You’re the woman I love. I’m a landless swordsman, forced to wander town to town to seek any employment on offer, but I would protect you with my last breath.
There is nothing for you back at the palace. Come with me.
Stay with me.
She stared at him, licking the rain off her lips while a shiver traveled her body. She wrapped her too-thin fingers around her shoulders, hunching inward. “Sir?”
And there was another option.
A better option.
He could lie.
Looking up into her tortured face—the face that was still more beautiful than any other he’d ever beheld—he swallowed.
He told himself there was no other choice.
He shot to his feet, took her icy hands in his feverish ones, and rushed out: “Do you not recognize me?”
Before she could respond with more than a parting of lips, he pulled her close to his chest. And it hurt, for she smelled of fresh rain and washed-away pain and daring hope. He looked into her eyes, but his words, for a moment, wrecked on trembling excitement and fumbled to find their way before they burst free. “You don’t recognize your betrothed?”
Her hands jerked in his, but she didn’t break his hold, not disbelieving, not yet.
Believe me, his earnest eyes told her. Trust me. He shifted closer.
She didn’t balk, drizzle gemming on her eyelashes and her cheeks, her eyes bewildered and unsure. “Your betrothed?”
His mind worked quickly, his words growing stronger as his resolve intensified. “I’ve been searching for you for months. That’s why I collapsed—I couldn’t believe… You were abducted by bandits. They torched our home and stole everything we owned.”
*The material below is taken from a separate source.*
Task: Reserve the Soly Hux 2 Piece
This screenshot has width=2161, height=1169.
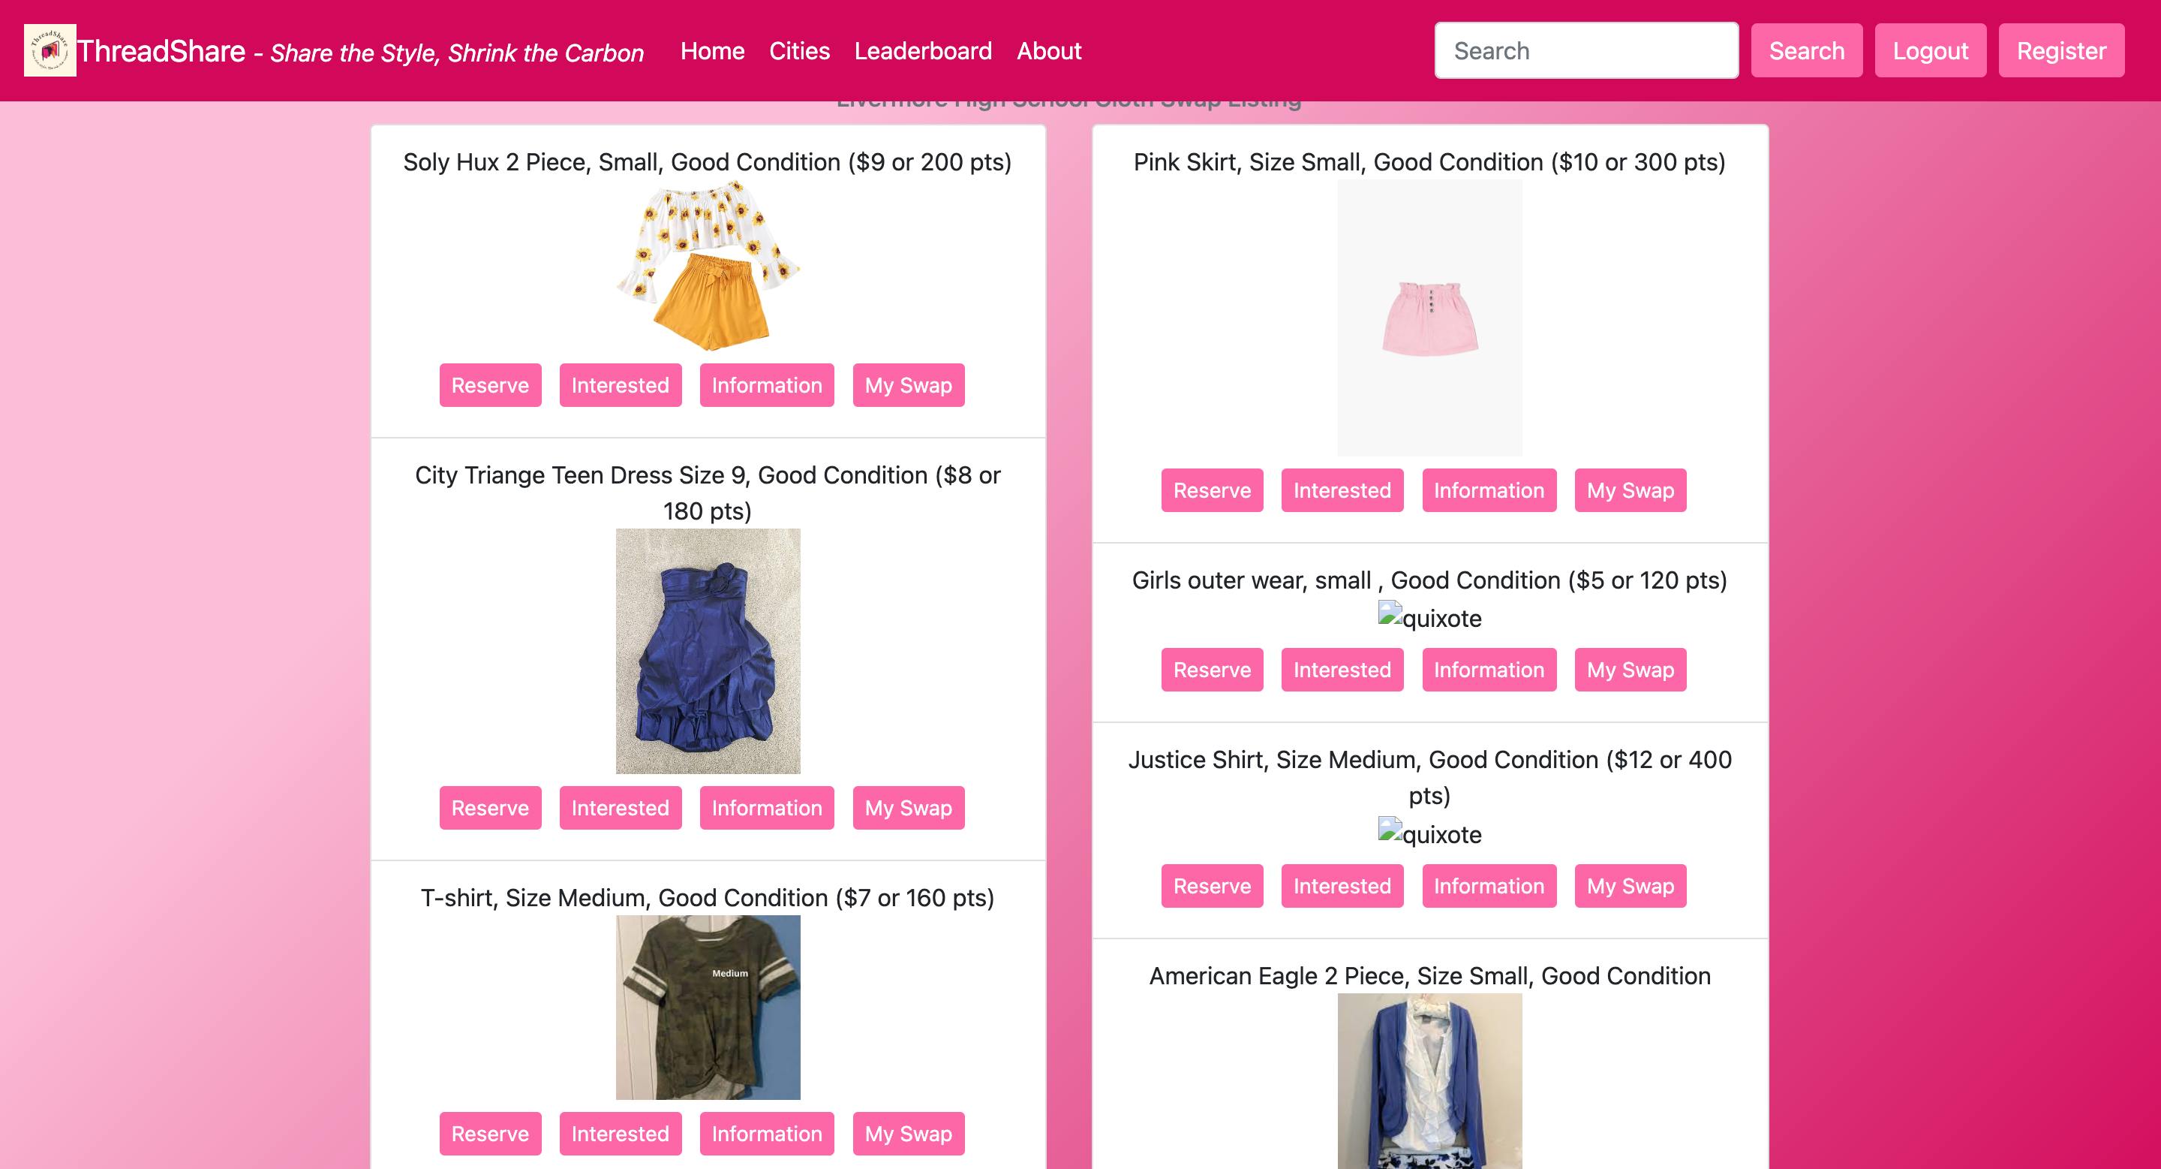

It wasn’t even that far from the truth, he persuaded himself. “I’ve been searching for you ever since then.” And it was true, the sincerest truth of them all. His heart had been searching and hoping for the impossible for an anguished eternity.
“Can I kiss you?” His hoarse tone broke, barely audible above the patter of raindrops, the gentle whinny of his horse. “Let my kiss betray my love.”
Her lips parted again, mute, but she jerked her chin in a nod, and he couldn’t contain himself any longer.
He buried his hand in her matted hair, his fingers tangled in those strands he’d never dared stroke before, and he kissed her full on the mouth with the pent-up passion he’d suppressed for years.
Exhilaration, terror—an entire chaotic mesh of emotion tore through him and shuddered into her. He thought his heart might burst from his chest. He was petrified she might fragment under his touch like a wraith he’d only summoned briefly into life.
But she didn’t. She was solid, yielding, and exquisitely real in his arms. She kissed him back with unpracticed lips that told him so much it broke his heart a little, adding to the web of cracks she’d already left there, in those soft, quiet moments back at the palace just between them.
Rain poured through their hair and between their lips, pressing their drenched clothes to their hot bodies.
He forced himself to pull back but kept her hips close, with her cradled so near that their mingled breath curled into entwined vapor. “Do you believe me now?” he murmured against her lips.
“How can I not?” She cupped his cheek—the side branded with her father’s crest and marking him as a king’s slave—then she dug her fingers into his wet hair and tugged his head down once more. “Remind me again who I am… Exavier.”